For Georgia, the key to retraining your stress response is consistency.

‘At first, you may need to push yourself to choose a healthy option – like exercising, going for a walk, meditating, yoga, whatever it is – all of those things make you feel good and produce serotonin which reduces stress,’ says Gerogia.

‘Being consistent with making these choices will program your brain to remember how you felt when you chose a walk over wine.

‘I think it also helps to have things out that support healthier choices. So, leave your yoga mat out before you leave to work if you think it may be a particularly stressful day, so it’s the first thing you see when you get back. Or set an alarm on your phone to remind yourself to go for a walk and don’t push your expectations too much, usually even a 10 minute workout can help to clear your mind.’

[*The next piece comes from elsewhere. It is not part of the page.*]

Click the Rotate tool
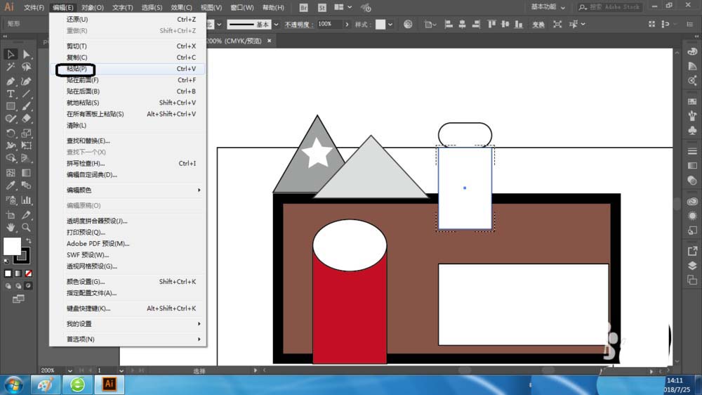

How to stick to healthier routines

No matter how good our intentions are, when our stress levels are really spiking, even the best-laid plans can go to pot.

But, it is possible to make healthier decisions in response to stress – and stick with them long-term.

Kayleigh says it’s important to have realistic goals: ‘Don’t expect to be zen and stress-free by doing five minutes of mindfulness on a one-off, this needs to be done over time and incorporated into your life.

‘With exercise, don’t expect to be able to run a half marathon after a couple of weeks in the gym, you need to set smaller milestones.’

Georgia adds that routine and making an effort to make healthy choices over and over again will help them to become habitual.

‘Routine helps a lot with minimising the stress that you have,’ she says. ‘For example, if you have a lot of anxiety around the tasks you have to get done, creating to-do lists and planning your day will help you to not feel as overwhelmed.

‘Incorporating healthier habits even on days when you’re not feeling stressed will help to form a habit.’

It’s also important to remember that sometimes you just have to listen to your body – even if it’s telling you that you need something ‘unhealthy’.

Life is hard and stress feels horrible – so don’t beat yourself up if you need to spend the day eating junk food and watching Netflix. Self-care isn’t always pretty or holistic.

‘Being able to reward yourself is key, and is a great way to ensure you keep a good balance,’ says Kayleigh. ‘Don’t be hard on yourself if you do slip, this can be counter-productive and can fuel anxieties and potential destructive behaviours.’

Georgia agrees: ‘If your body is telling you to rest and binge watch a Netflix show instead of working out – that’s okay! Allowing yourself the balance and to rest will actually motivate you to push yourself the next day.’